Most social networks are designed to help you connect with your friends (or online admirers) but Hell is Other People promises to keep you as far away from your pesky online friends (and genuine ones) as possible. To keep you off-grid, the app takes your friends' check-in data from your Foursquare account and then works out “optimally-distanced locations” to make sure you don't bump into any of them on your way around town.

Designed by developer Scott Garner, who describes it as “partially satire, partially a commentary on my disdain for 'social media',” it highlights various “safe zones” on a specially adapted Google Maps screen and gives you critical information on your friends' check-in so you, you know, don't have to actually see them. Of course, this does depend entirely on your friends actually checking in to Foursquare regularly enough, but with more than 30 million people worldwide using the app there's obviously some potential there.

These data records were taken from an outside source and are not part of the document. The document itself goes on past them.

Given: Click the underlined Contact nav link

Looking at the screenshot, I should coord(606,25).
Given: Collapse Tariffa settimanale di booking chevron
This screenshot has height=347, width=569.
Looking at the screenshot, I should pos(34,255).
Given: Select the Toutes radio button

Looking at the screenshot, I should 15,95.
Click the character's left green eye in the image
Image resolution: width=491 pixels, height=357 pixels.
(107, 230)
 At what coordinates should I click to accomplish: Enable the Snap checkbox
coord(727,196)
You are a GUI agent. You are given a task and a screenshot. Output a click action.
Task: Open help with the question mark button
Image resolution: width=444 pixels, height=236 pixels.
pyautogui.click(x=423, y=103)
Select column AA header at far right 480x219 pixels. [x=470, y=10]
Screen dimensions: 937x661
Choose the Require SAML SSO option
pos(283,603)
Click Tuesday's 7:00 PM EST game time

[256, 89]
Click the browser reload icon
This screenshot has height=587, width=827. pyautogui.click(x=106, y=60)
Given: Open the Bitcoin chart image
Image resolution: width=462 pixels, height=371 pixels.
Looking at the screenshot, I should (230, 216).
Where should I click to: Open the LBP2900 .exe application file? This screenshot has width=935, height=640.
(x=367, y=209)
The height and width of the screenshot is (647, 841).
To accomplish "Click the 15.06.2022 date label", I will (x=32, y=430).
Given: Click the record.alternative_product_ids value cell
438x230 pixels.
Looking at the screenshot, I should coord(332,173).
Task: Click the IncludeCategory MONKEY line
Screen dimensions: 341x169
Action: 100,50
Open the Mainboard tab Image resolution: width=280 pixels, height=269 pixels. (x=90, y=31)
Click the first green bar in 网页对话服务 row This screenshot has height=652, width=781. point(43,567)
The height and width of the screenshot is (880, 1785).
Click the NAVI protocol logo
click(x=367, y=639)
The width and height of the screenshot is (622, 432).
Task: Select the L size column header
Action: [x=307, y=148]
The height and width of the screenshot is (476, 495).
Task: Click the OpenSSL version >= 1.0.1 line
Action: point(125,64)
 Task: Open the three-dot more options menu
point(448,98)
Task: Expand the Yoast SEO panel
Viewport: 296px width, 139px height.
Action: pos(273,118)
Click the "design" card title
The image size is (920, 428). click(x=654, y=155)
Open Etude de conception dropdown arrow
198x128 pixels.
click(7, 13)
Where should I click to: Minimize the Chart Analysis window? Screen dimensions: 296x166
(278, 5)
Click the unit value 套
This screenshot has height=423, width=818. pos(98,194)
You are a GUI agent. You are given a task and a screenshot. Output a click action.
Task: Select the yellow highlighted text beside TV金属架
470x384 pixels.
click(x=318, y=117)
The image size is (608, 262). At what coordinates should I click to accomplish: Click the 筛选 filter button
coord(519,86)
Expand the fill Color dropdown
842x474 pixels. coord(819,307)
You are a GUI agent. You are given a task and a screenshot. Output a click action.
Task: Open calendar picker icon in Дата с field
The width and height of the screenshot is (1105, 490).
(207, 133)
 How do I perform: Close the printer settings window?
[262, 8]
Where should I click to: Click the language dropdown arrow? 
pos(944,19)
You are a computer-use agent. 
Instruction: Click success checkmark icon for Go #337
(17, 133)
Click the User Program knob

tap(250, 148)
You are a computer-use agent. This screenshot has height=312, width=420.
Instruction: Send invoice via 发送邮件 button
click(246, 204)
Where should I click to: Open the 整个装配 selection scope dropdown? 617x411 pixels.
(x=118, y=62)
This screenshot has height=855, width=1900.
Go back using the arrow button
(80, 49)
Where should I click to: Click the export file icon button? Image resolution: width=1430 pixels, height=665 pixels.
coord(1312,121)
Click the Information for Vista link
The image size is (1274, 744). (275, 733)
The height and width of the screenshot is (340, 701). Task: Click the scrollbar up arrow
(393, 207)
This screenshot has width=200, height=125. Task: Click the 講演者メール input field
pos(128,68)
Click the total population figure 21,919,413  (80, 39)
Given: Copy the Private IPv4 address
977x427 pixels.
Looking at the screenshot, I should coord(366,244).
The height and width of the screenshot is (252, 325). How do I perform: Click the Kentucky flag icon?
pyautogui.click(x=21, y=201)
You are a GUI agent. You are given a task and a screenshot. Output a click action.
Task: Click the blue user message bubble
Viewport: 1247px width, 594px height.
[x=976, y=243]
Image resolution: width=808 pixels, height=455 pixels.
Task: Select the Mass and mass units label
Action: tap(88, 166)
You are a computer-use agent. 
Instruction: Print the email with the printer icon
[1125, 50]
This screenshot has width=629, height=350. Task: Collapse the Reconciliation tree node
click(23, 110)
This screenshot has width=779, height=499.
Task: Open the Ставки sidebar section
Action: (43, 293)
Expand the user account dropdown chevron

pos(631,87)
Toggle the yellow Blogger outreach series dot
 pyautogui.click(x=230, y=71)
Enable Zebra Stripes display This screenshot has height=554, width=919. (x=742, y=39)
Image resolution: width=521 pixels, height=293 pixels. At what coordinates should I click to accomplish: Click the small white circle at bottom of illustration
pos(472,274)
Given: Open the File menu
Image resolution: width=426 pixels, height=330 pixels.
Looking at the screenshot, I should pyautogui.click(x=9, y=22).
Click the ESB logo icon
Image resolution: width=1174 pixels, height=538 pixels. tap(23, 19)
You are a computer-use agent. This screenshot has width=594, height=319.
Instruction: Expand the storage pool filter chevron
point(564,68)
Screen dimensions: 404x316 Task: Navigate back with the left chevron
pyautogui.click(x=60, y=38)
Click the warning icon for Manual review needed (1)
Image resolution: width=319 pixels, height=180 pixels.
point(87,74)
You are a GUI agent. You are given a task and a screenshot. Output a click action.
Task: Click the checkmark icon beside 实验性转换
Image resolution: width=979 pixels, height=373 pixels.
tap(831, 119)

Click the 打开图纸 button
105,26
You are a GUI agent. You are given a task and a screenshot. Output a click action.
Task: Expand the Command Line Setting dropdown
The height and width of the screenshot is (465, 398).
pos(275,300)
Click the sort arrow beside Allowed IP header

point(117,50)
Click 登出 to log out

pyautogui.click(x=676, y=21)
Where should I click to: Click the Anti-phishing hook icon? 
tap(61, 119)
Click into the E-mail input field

Garner, who is a masters student at New York University's Interactive Telecommunications Program and describes himself as “basically unemployable in a conventional sense”, does seem to realise one hitch in his app. In an online video tutorial for the site, he takes an afternoon stroll around New York - the only city it is currently available for - and says: “Most frustrating of all is that nobody is checking in today. I hate doing things that depend on other people because they are so unpredictable and unreliable.”

Perhaps that's why it's described as more of an art project than a functional app.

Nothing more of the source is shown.